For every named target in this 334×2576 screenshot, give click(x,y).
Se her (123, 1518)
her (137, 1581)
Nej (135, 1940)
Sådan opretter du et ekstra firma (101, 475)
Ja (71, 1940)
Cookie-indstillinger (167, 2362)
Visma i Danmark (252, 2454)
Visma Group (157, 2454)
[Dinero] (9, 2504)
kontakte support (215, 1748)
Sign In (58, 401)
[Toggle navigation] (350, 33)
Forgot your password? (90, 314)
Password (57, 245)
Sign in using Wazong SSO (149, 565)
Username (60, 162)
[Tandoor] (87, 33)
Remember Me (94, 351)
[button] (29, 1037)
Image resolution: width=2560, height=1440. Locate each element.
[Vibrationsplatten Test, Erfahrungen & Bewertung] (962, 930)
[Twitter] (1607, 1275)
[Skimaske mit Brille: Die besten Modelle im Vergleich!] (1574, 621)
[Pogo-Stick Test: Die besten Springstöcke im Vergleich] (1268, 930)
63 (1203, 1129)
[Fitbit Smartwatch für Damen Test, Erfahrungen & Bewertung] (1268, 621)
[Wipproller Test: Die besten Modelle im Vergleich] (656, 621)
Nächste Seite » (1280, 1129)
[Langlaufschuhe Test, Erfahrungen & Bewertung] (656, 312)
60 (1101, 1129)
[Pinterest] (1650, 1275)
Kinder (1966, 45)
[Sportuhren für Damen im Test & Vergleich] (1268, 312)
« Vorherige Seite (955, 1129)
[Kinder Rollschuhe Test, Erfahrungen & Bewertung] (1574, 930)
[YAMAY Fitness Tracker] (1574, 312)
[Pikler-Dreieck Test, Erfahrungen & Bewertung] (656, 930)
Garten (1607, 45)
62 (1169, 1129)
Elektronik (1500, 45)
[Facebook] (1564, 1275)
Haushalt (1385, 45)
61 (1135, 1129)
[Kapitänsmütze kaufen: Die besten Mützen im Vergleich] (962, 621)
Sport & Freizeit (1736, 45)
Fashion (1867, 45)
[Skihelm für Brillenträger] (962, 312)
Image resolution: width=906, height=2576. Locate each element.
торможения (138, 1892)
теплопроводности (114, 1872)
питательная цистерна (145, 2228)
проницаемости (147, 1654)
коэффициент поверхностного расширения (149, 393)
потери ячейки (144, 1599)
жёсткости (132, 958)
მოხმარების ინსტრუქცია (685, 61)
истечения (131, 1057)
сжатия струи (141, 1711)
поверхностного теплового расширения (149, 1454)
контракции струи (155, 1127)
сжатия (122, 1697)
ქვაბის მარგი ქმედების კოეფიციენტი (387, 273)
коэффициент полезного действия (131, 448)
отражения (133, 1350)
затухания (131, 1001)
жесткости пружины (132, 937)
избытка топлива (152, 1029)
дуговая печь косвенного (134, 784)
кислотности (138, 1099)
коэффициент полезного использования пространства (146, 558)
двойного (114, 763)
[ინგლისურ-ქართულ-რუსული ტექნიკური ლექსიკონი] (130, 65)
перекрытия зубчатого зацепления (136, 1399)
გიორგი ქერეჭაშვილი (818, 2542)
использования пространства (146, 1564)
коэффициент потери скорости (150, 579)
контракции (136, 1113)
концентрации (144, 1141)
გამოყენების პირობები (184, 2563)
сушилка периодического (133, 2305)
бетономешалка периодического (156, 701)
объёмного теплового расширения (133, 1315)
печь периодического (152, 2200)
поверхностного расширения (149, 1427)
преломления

> _Exercise requirements_: Please give the listing again exactly, line for line.

> _Output of the exercise_:
For every named target in this 334×2576 screenshot, give click(x,y).
Se her (123, 1518)
her (137, 1581)
Nej (135, 1940)
Sådan opretter du et ekstra firma (101, 475)
Ja (71, 1940)
Cookie-indstillinger (167, 2362)
Visma i Danmark (252, 2454)
Visma Group (157, 2454)
[Dinero] (9, 2504)
kontakte support (215, 1748)
Sign In (58, 401)
[Toggle navigation] (350, 33)
Forgot your password? (90, 314)
Password (57, 245)
Sign in using Wazong SSO (149, 565)
Username (60, 162)
[Tandoor] (87, 33)
Remember Me (94, 351)
[button] (29, 1037)
Image resolution: width=2560, height=1440. Locate each element.
[Vibrationsplatten Test, Erfahrungen & Bewertung] (962, 930)
[Twitter] (1607, 1275)
[Skimaske mit Brille: Die besten Modelle im Vergleich!] (1574, 621)
[Pogo-Stick Test: Die besten Springstöcke im Vergleich] (1268, 930)
63 (1203, 1129)
[Fitbit Smartwatch für Damen Test, Erfahrungen & Bewertung] (1268, 621)
[Wipproller Test: Die besten Modelle im Vergleich] (656, 621)
Nächste Seite » (1280, 1129)
[Langlaufschuhe Test, Erfahrungen & Bewertung] (656, 312)
60 (1101, 1129)
[Pinterest] (1650, 1275)
Kinder (1966, 45)
[Sportuhren für Damen im Test & Vergleich] (1268, 312)
« Vorherige Seite (955, 1129)
[Kinder Rollschuhe Test, Erfahrungen & Bewertung] (1574, 930)
[YAMAY Fitness Tracker] (1574, 312)
[Pikler-Dreieck Test, Erfahrungen & Bewertung] (656, 930)
Garten (1607, 45)
62 (1169, 1129)
Elektronik (1500, 45)
[Facebook] (1564, 1275)
Haushalt (1385, 45)
61 (1135, 1129)
[Kapitänsmütze kaufen: Die besten Mützen im Vergleich] (962, 621)
Sport & Freizeit (1736, 45)
Fashion (1867, 45)
[Skihelm für Brillenträger] (962, 312)
Image resolution: width=906, height=2576. Locate each element.
торможения (138, 1892)
теплопроводности (114, 1872)
питательная цистерна (145, 2228)
проницаемости (147, 1654)
коэффициент поверхностного расширения (149, 393)
потери ячейки (144, 1599)
жёсткости (132, 958)
მოხმარების ინსტრუქცია (685, 61)
истечения (131, 1057)
сжатия струи (141, 1711)
поверхностного теплового расширения (149, 1454)
контракции струи (155, 1127)
сжатия (122, 1697)
ქვაბის მარგი ქმედების კოეფიციენტი (387, 273)
коэффициент полезного действия (131, 448)
отражения (133, 1350)
затухания (131, 1001)
жесткости пружины (132, 937)
избытка топлива (152, 1029)
дуговая печь косвенного (134, 784)
кислотности (138, 1099)
коэффициент полезного использования пространства (146, 558)
двойного (114, 763)
[ინგლისურ-ქართულ-რუსული ტექნიკური ლექსიკონი] (130, 65)
перекрытия зубчатого зацепления (136, 1399)
გიორგი ქერეჭაშვილი (818, 2542)
использования пространства (146, 1564)
коэффициент потери скорости (150, 579)
контракции (136, 1113)
концентрации (144, 1141)
გამოყენების პირობები (184, 2563)
сушилка периодического (133, 2305)
бетономешалка периодического (156, 701)
объёмного теплового расширения (133, 1315)
печь периодического (152, 2200)
поверхностного расширения (149, 1427)
преломления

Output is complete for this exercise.